At the beginning, the ratio of matter to antimatter had to be accurate to one part in ten billion for the universe to arise.

If the strong nuclear force that binds protons and neutrons together in the atom were stronger or weaker by as little as five percent, life would be impossible.

If neutrons were not roughly 1.001 times the mass of protons, all protons would have decayed into neutrons or all neutrons would have decayed into protons.  Life would not be possible.

When hydrogen is converted to helium, precisely 0.007 percent of its mass must be transformed into energy. If that value were lowered to 0.006, no transformation could take place; the universe would consist only of hydrogen. If the figure were 0.008, hydrogen would long since have been depleted and, among many other things, there would be no water.

It is, the great British physicist Sir Fred Hoyle once said, as if “a super-intellect has been monkeying with the laws of physics.” 
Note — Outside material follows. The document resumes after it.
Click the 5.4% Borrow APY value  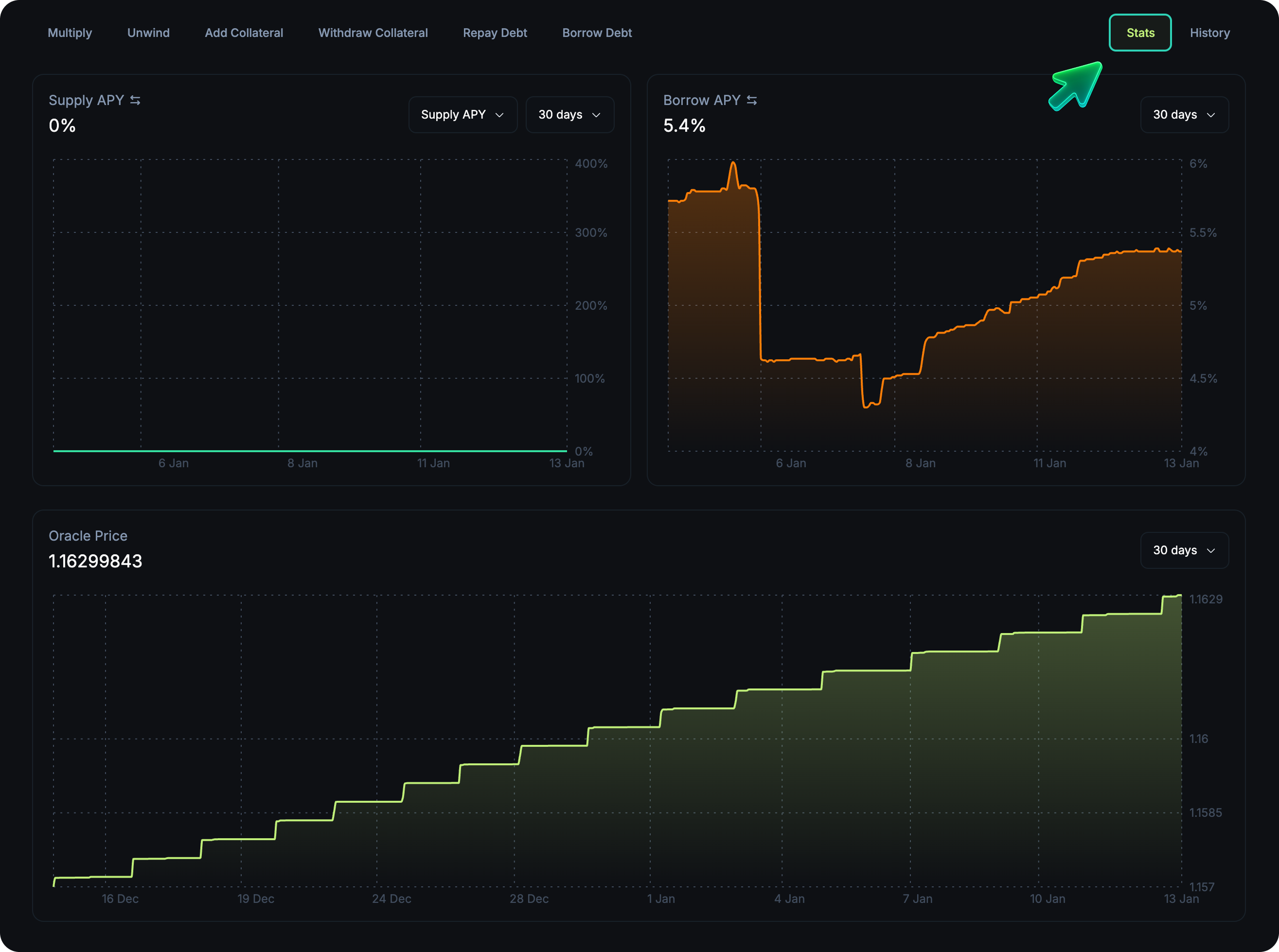(684, 125)
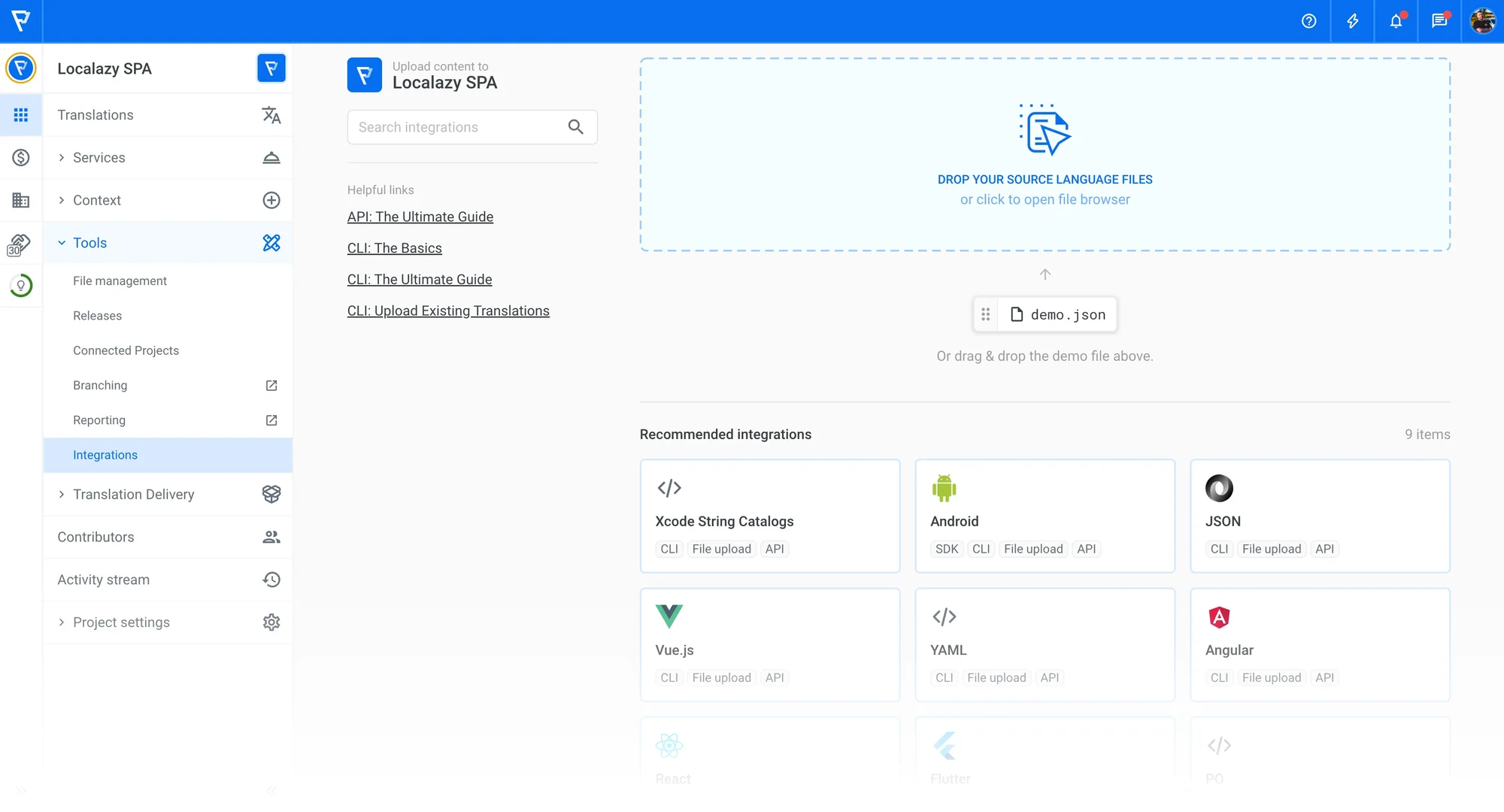
Task: Click the search magnifier icon
Action: [x=575, y=127]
“The fulness of the earth is yours,” says the Lord, “the beasts of the field and the fowls of the air, and that which climbeth upon the trees and walketh upon the earth; yea, and the herb, and the good things which come of the earth, whether for food or for raiment, or for houses, or for barns, or for orchards, or for gardens, or for vineyards; yea, all things which come of the earth, in the season thereof, are made for the benefit and the use of man, both to please the eye and to gladden the heart; yea, for food and for raiment, for taste and for smell, to strengthen the body and to enliven the soul.  And it pleaseth God that he hath given all these things unto man; for unto this end were they made to be used . . .  And in nothing doth man offend God, or against none is his wrath kindled, save those who confess not his hand in all things, and obey not his commandments” (Doctrine and Covenants 59:16-21).

This Thanksgiving, let us remember the Person to whom we owe true thanks.